Excerpted records ->
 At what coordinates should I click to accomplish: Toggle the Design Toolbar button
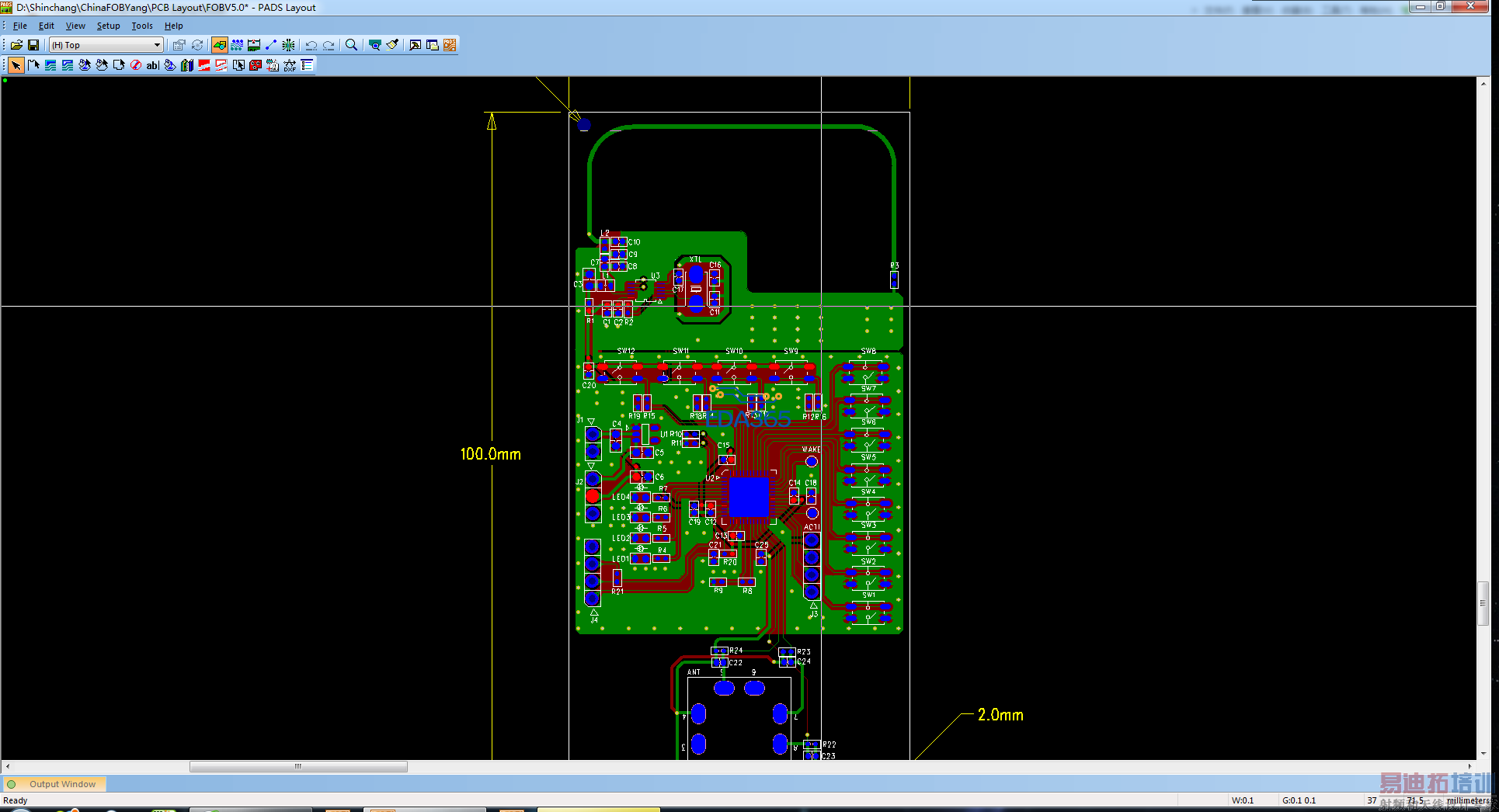pos(237,45)
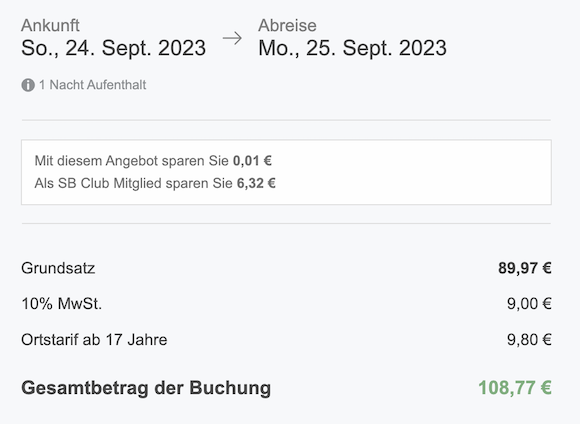Image resolution: width=580 pixels, height=424 pixels.
Task: Click the 9,80 € local tax amount
Action: tap(529, 340)
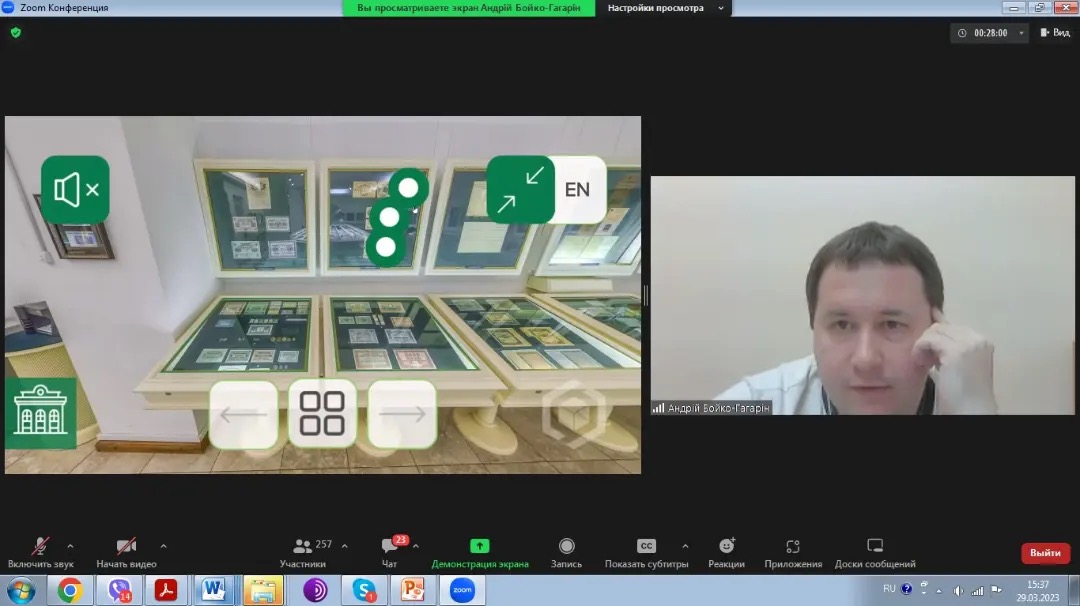The height and width of the screenshot is (606, 1080).
Task: Toggle the virtual tour sound mute button
Action: 75,190
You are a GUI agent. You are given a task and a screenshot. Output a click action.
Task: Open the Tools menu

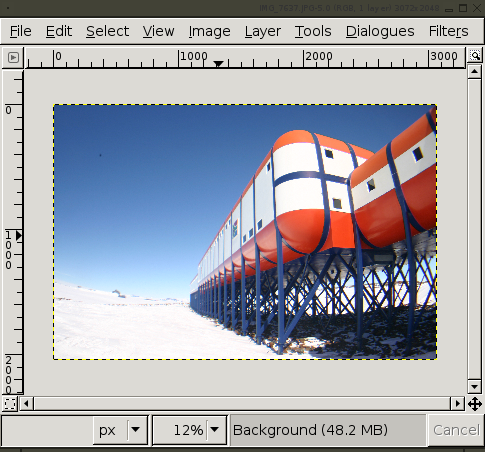pos(313,31)

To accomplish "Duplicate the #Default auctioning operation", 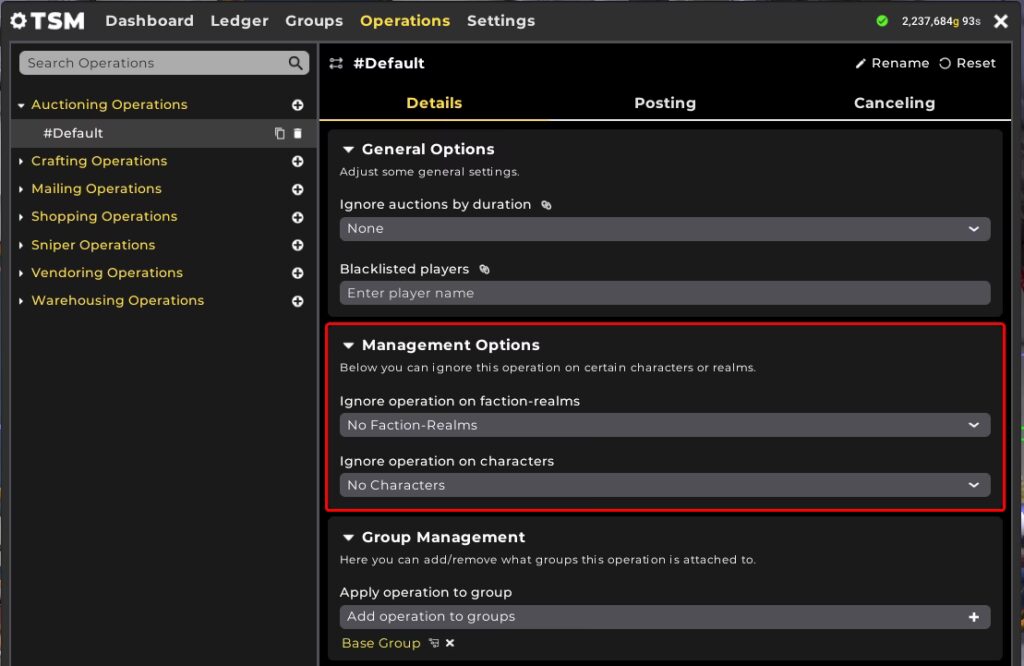I will point(280,134).
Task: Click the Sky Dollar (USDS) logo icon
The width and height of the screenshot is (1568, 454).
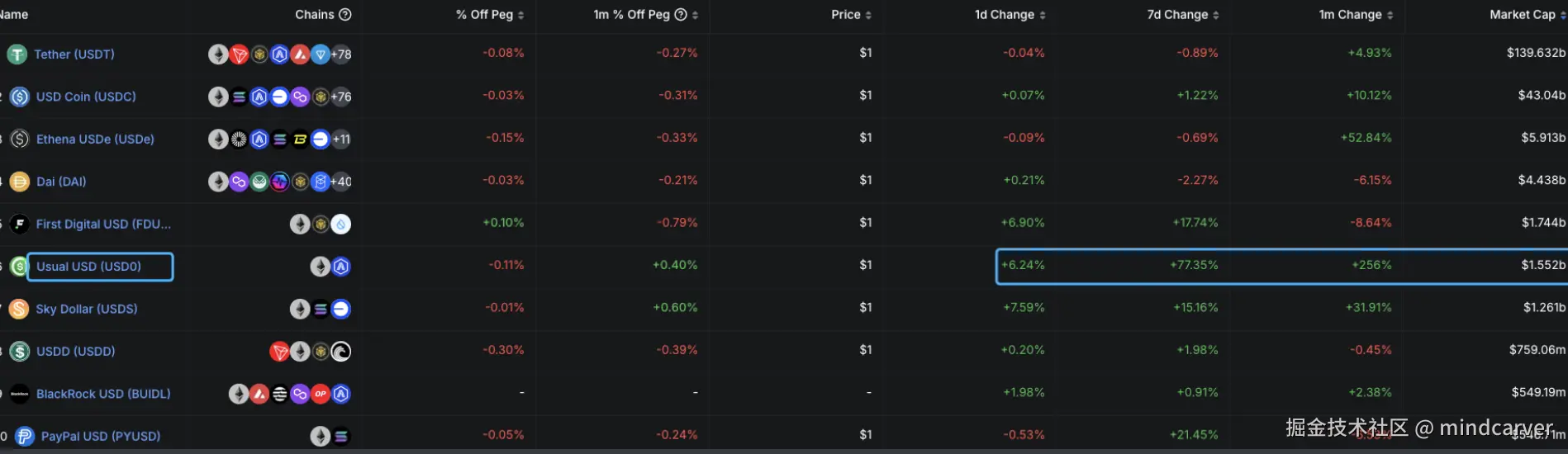Action: pyautogui.click(x=19, y=309)
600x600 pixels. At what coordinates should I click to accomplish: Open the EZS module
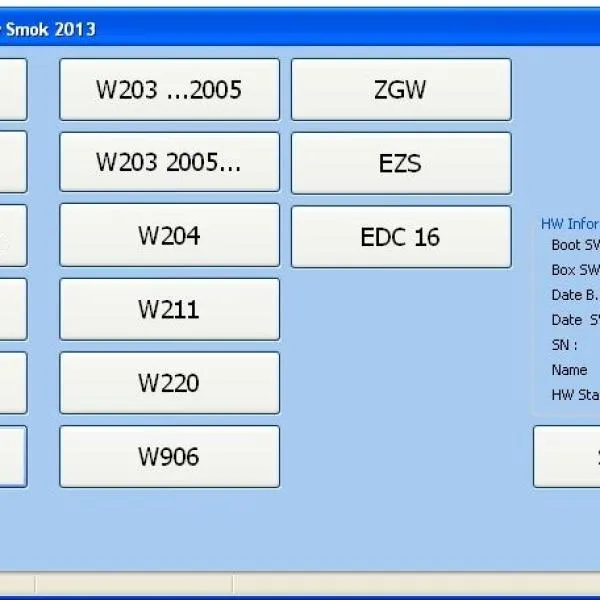400,162
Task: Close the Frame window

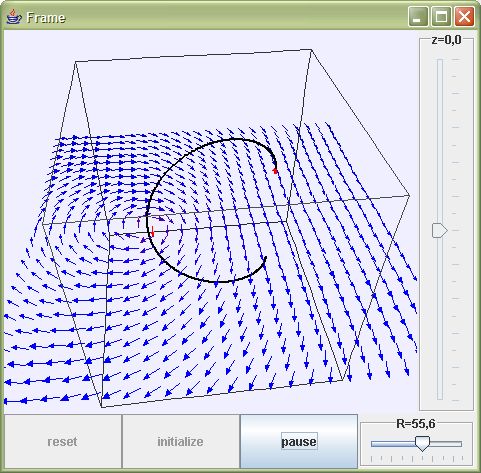Action: [464, 16]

Exercise prompt -> All lines from the one holding "The width and" through the last line of the entries, and nothing else, are to be output exactly; leave out the pictures.

Your response ->
The width and height of the screenshot is (1568, 454).
Action: pyautogui.click(x=19, y=309)
600x600 pixels. At what coordinates should I click to accomplish: Open the EZS module
400,162
Task: Close the Frame window

Action: [464, 16]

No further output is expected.